Running the chains for more iterations may help. See

What can I do?


  1. Why 6 chains?
  2. Why not use intercepts, i.e., pairtotal ~ 1 + Condition + Trials_new + (1 + Trials_new | Subnum)?
  3. What does the output of rhat(model009) look like?
  4. What’s pairtotal, i.e., can you plot the density and explain a bit what you want to model?
  5. You use default priors? What does get_prior(pairtotal ~ 1 + Condition + Trials_new + (1 + Trials_new | Subnum), data =bloddy1, family = gaussian) look like?

Does brms not add intercepts automatically like lm/lmer?

@mike-lawrence, I’m not 100% sure, but ?brmsformula says,

By default, the population-level intercept (if incorporated) is estimated separately and not as part of population-level parameter vector b.

To me this sounds like it’s not incorporated automatically? :)

1 Like

Thank you for responding:)

  1. 6 because when I digged around this forum for a solution, I came across this number around this R-hat Na issue.
    2.Because as @mike-lawrence mentioned I thought writing 1+… is not explicitly required for brms like in lme4.

Modeling score received for a task over days in two conditions.Looking at the change in these two conditions over the days.

  1. rhat(model009) values between 1 and 0.99 (except for one there is NAN value)

There is an intercept added automatically, but it is by default not part of vector b, and so e.g. has it’s own prior specification. Something to do with how brms does mean centering to improve performance. y ~ x is the same as y ~ 1 + x, and you can turn off the special handeling of the intercept with y ~ 0 + Intercept + x.

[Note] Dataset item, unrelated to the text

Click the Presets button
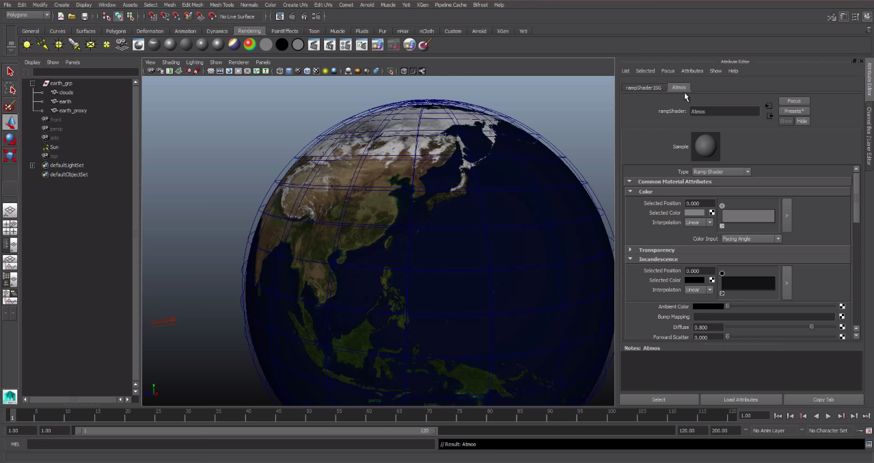This screenshot has width=874, height=463. (x=793, y=111)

Could you explain a bit more on the prior specification part? The vector b is the class intercept? or could you explain that as well… @Ax3man

The Intercept is it’s own class, separate from the other population level effects which are all in class b. You can see that in the image you posted.

This was just to clarify that the formula torkar wrote in his point 2 is indeed identical to your formula.

But perhaps it’s worth pointing you to the section “Parameterization of the population-level intercept” of ?brmsformula, which reads:

… be aware that you are effectively defining a prior on the intercept of the centered design matrix not on the real intercept. You can turn off this special handling of the intercept by setting argument center to FALSE. For more details on setting priors on population-level intercepts, see set_prior.

As well as the referenced ?set_prior and the second paragraph of section 1.

I’m not sure if that means your prior on the Intercept with mean 2 may be causing issues.

What does you outcome look like? Integers?

@torkar yes

Is it possible these warnings can be ignored? – see here Warning messages with `lkj_corr_cholesky` priors It may be worth checking for exactly which parameters these NA values are occurring.

You can also check the fitted model with check_hmc_diagnostics(name_of_your_brms_model$fit). This requires rstan to have been loaded.


One of the randomslope has an NA value .So, should I just ignore that and go ahead with posterior checks?

@Ax3man thank you :) That clears a lot of things.

@ Ax3man
The trials are centered. Could you explain the difference between " 0+ intercept" and ‘y~x’ in this particular context? Is the interpretation of intercept different if I use a centered predictor in the first place?
What difference does it cause to the intercept or better how does the definition change when we have a centered predictor vs non-centered one?

Looks like there are no problems with the model and those warnings should be ignored!

1 Like

I have seen issues before when there is a transformed parameter defined equal to a constant

1 Like